Given exercise → Can you reproduce the lines of the items below word for word, starting with the line that contains "Viewport: 1290px width, 720px height." and going on through the end of the items? Leave the pictures out of your answer.

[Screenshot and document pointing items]
· · · ·
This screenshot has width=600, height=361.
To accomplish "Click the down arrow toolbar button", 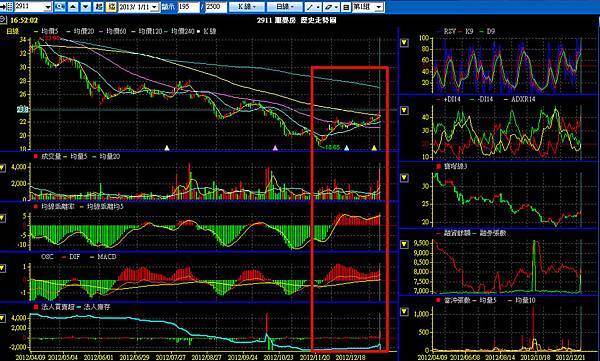I will pyautogui.click(x=86, y=7).
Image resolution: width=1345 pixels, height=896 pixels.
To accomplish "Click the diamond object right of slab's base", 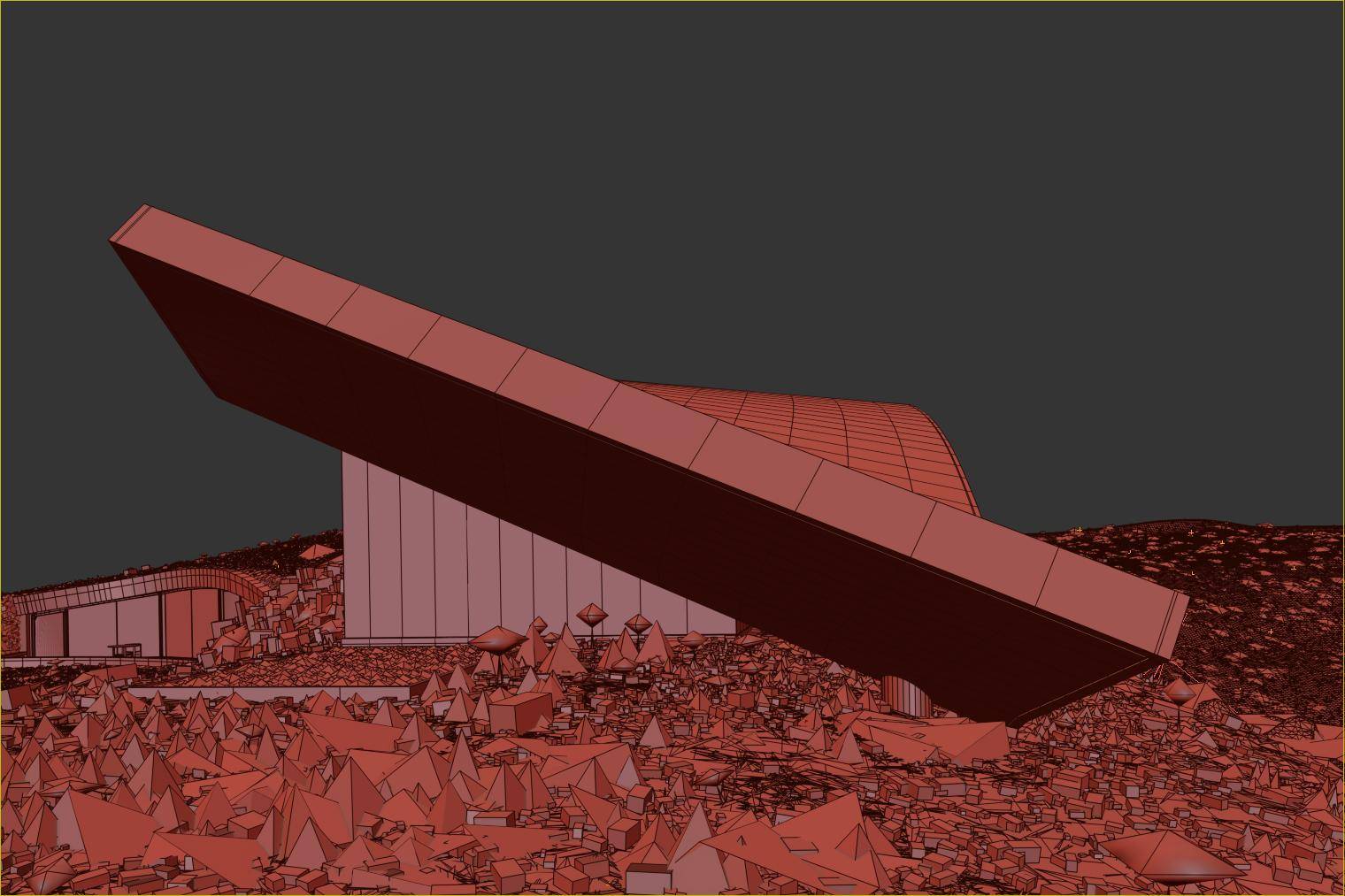I will pyautogui.click(x=1180, y=691).
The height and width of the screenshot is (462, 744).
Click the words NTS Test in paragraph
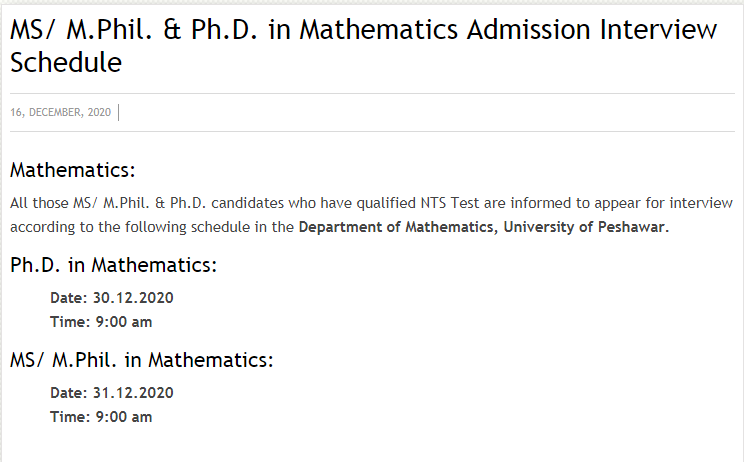(x=450, y=203)
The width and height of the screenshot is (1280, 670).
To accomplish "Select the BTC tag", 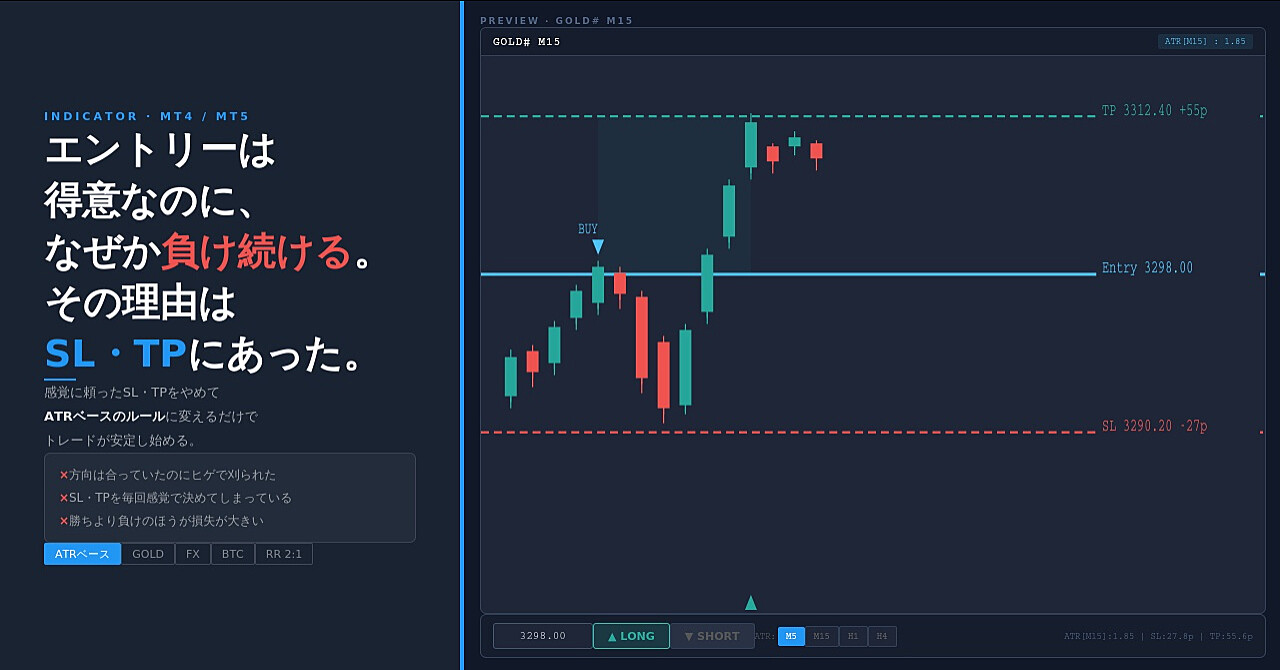I will point(233,554).
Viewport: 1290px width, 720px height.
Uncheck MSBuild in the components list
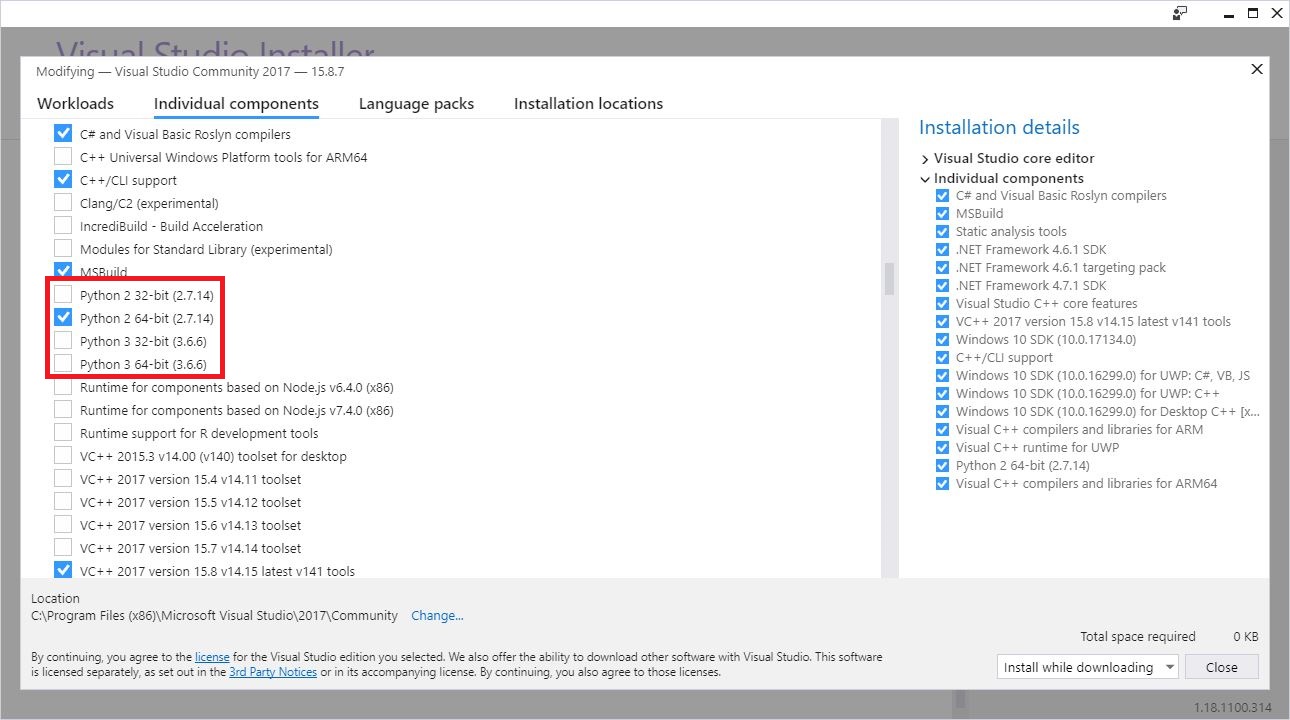pyautogui.click(x=63, y=269)
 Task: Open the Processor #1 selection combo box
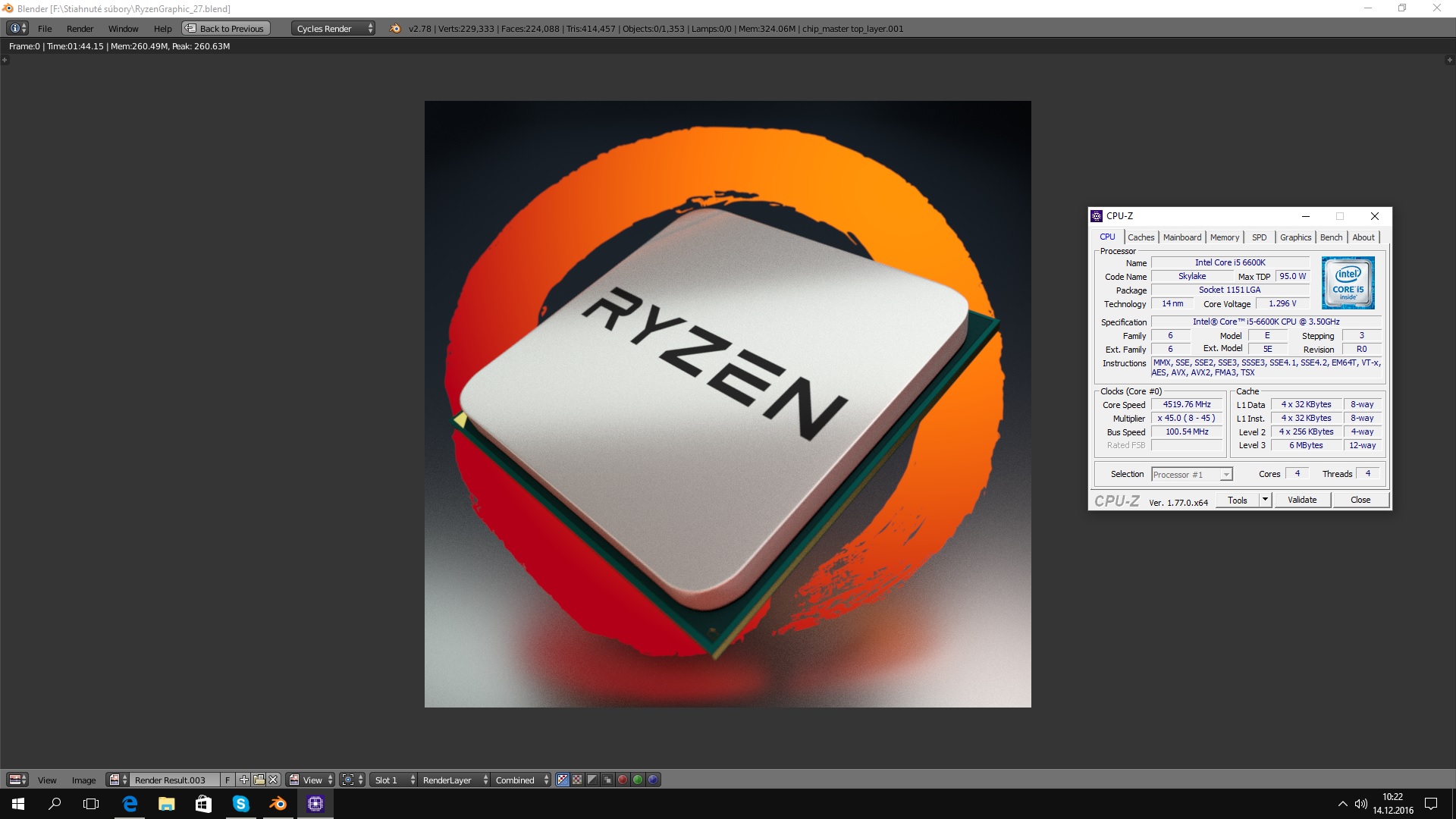click(1191, 475)
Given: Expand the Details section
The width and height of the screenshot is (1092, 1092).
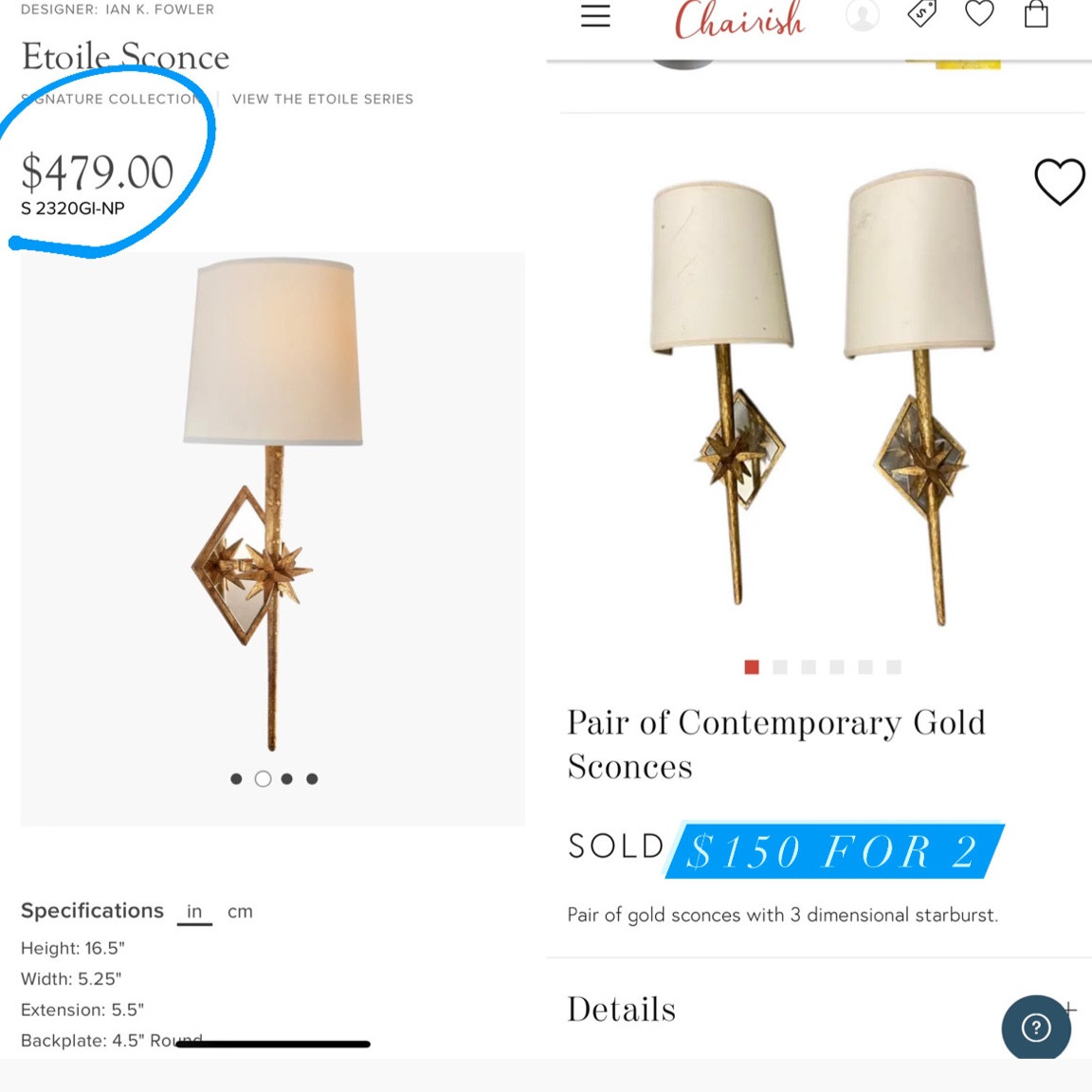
· · · ·
Reply →
Viewport: 1290px width, 720px height.
Uncheck MSBuild in the components list
pyautogui.click(x=63, y=269)
 Task: Open the Processor #1 selection combo box
click(1191, 475)
Given: Expand the Details section
The width and height of the screenshot is (1092, 1092).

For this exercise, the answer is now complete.